== WORK ITEM ==
Give a verbatim copy of the data, leaving the pictures out.

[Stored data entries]

BEGIN

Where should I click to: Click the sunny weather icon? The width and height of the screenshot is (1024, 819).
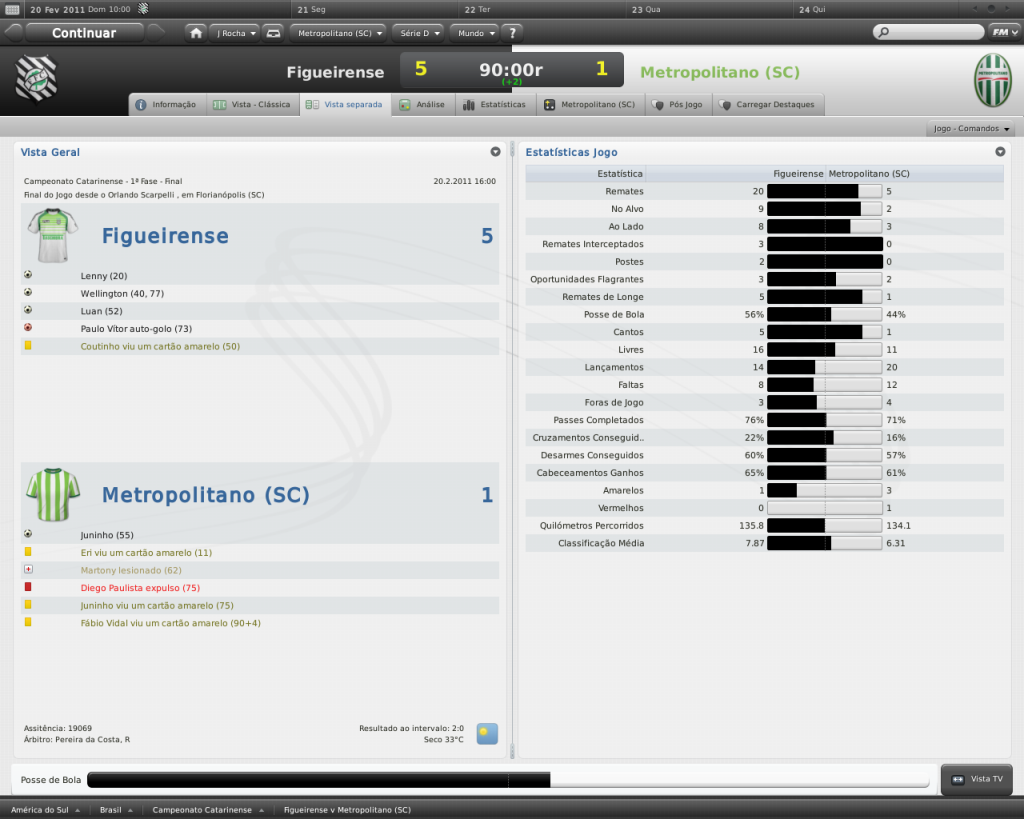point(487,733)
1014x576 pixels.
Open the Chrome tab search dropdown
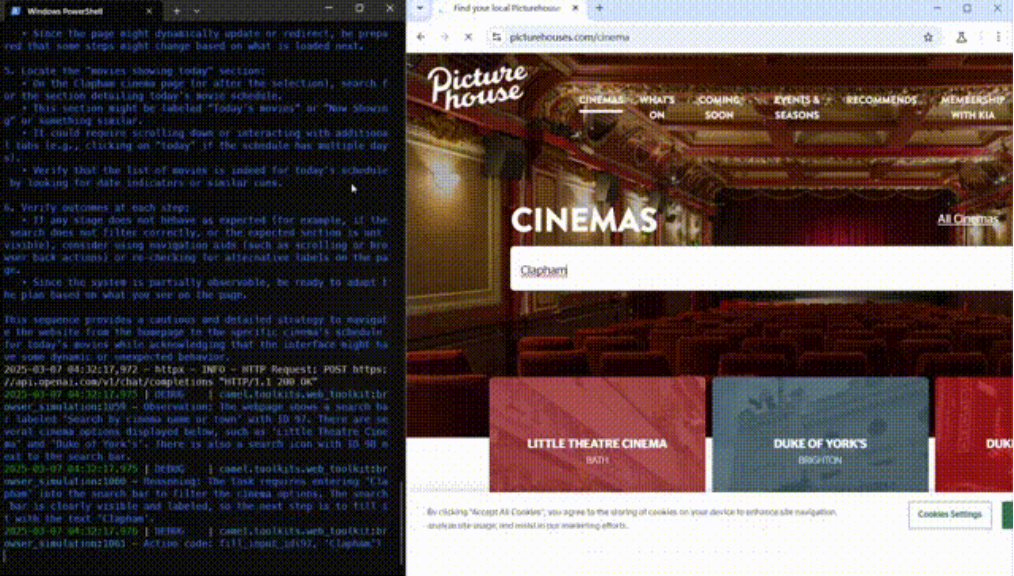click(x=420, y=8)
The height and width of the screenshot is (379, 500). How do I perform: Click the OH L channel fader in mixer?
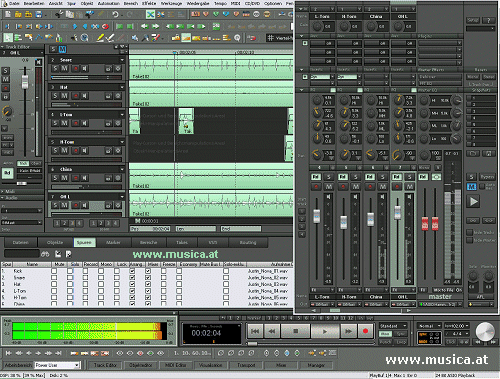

END

== RESULT OF THIS EXERCISE ==
Where should I click to: Click the sunny weather icon? The width and height of the screenshot is (1024, 819).
point(487,733)
1014x576 pixels.
Open the Chrome tab search dropdown
click(x=420, y=8)
The height and width of the screenshot is (379, 500). How do I perform: Click the OH L channel fader in mixer?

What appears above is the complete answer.